## RECORDS FOR THE TASK:
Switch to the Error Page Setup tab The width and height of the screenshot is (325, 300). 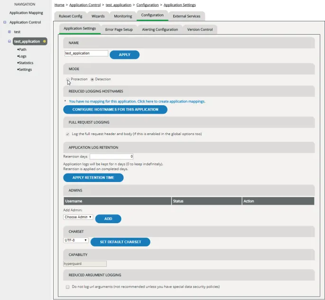pyautogui.click(x=119, y=29)

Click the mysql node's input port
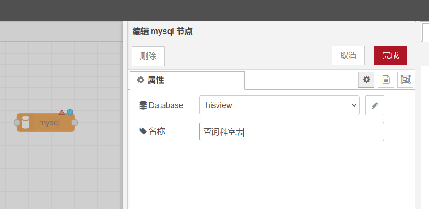click(x=17, y=122)
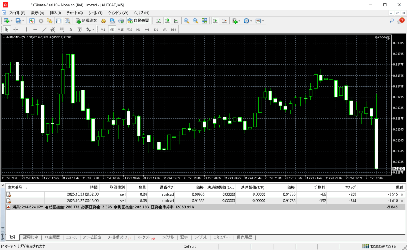Click the Zoom In magnifier icon
This screenshot has height=250, width=407.
pyautogui.click(x=186, y=21)
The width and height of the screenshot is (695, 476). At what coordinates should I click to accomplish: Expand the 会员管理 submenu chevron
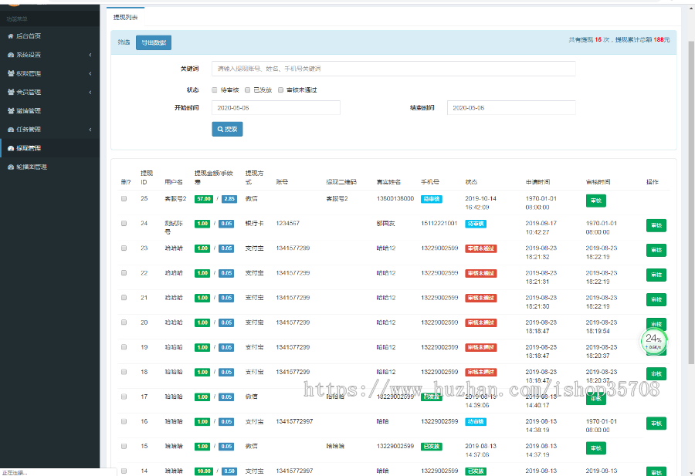coord(90,92)

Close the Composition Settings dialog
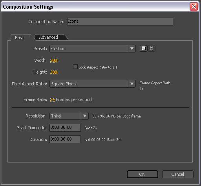194,6
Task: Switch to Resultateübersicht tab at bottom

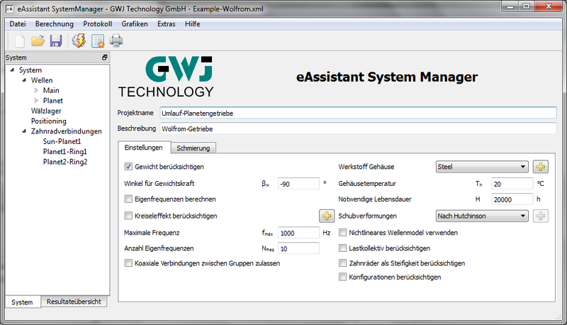Action: tap(74, 302)
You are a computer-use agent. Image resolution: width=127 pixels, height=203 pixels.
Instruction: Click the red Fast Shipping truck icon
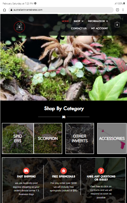(26, 171)
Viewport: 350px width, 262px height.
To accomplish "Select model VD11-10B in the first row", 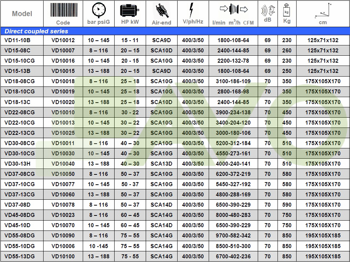I will click(x=17, y=40).
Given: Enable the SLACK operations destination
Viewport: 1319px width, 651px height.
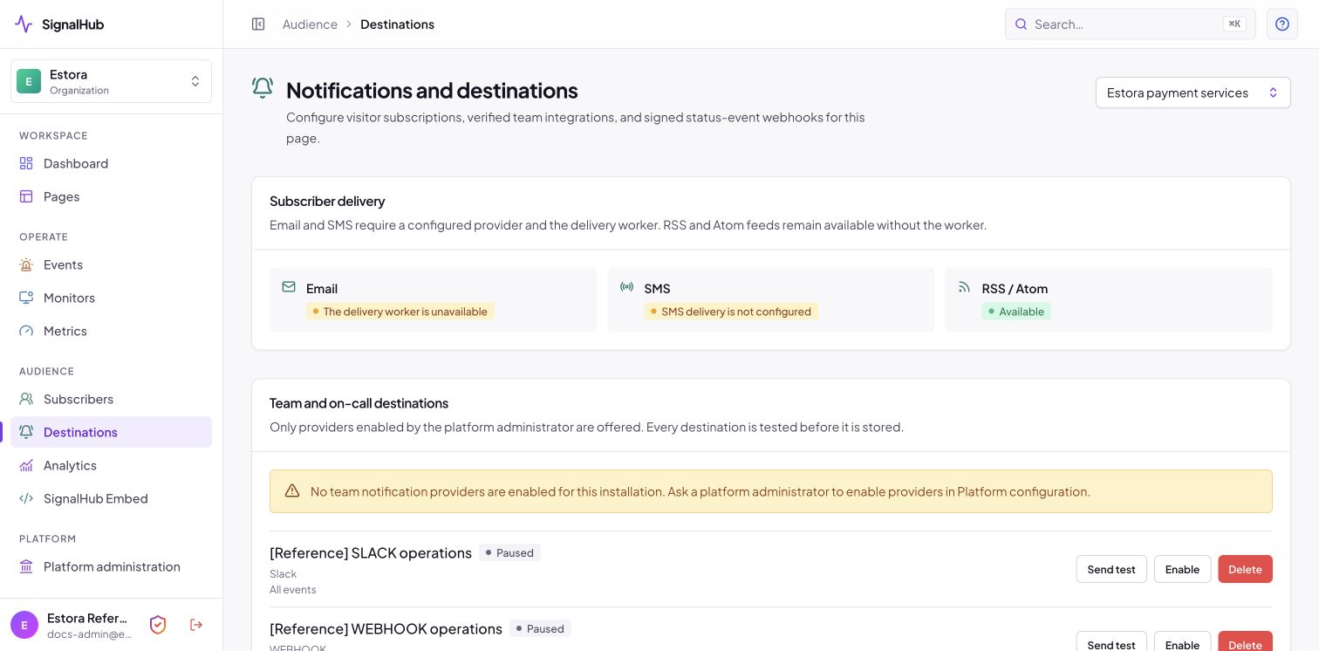Looking at the screenshot, I should point(1182,569).
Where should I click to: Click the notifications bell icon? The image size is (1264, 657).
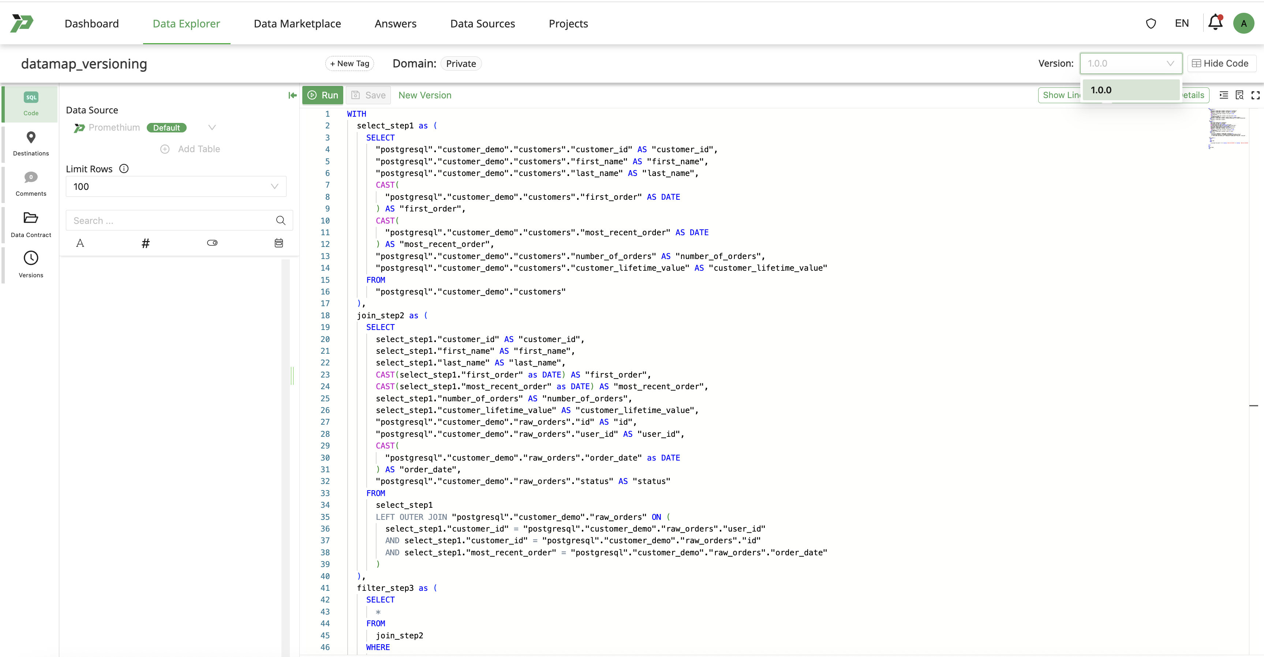(1215, 23)
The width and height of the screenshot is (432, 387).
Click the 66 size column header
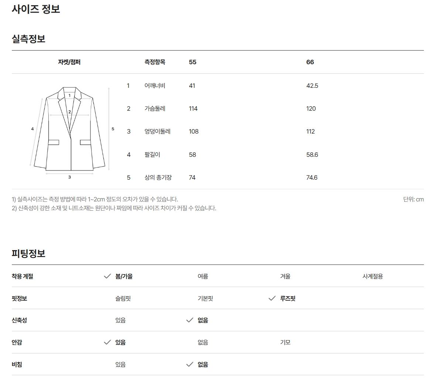(x=310, y=62)
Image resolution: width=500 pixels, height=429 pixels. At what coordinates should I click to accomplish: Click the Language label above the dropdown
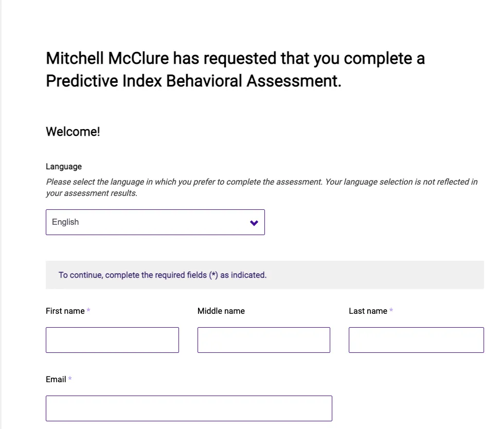(x=63, y=166)
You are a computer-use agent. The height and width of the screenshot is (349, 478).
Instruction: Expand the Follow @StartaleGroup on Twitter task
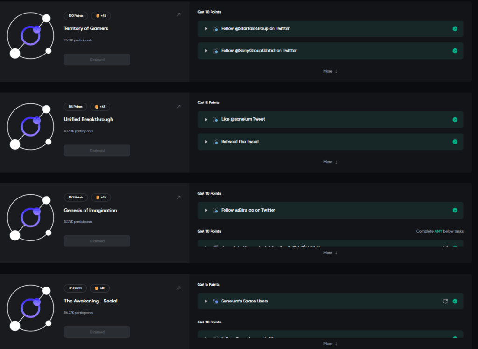point(206,29)
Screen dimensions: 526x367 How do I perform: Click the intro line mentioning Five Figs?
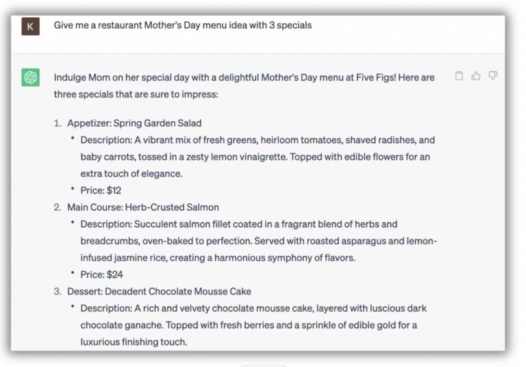click(244, 77)
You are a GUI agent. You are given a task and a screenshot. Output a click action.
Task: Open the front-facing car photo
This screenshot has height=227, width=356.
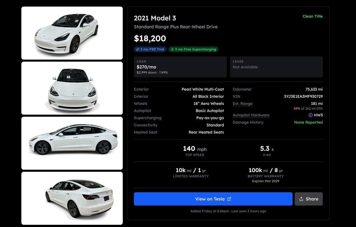72,88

## INSTRUCTION:
Return everything from the line containing "You are a GUI" down to the end of the listing, copying those lines word for word and leaving out the pictures.

## CORRECT OUTPUT:
You are a GUI agent. You are given a task and a screenshot. Output a click action.
Task: Open the front-facing car photo
This screenshot has height=227, width=356.
72,88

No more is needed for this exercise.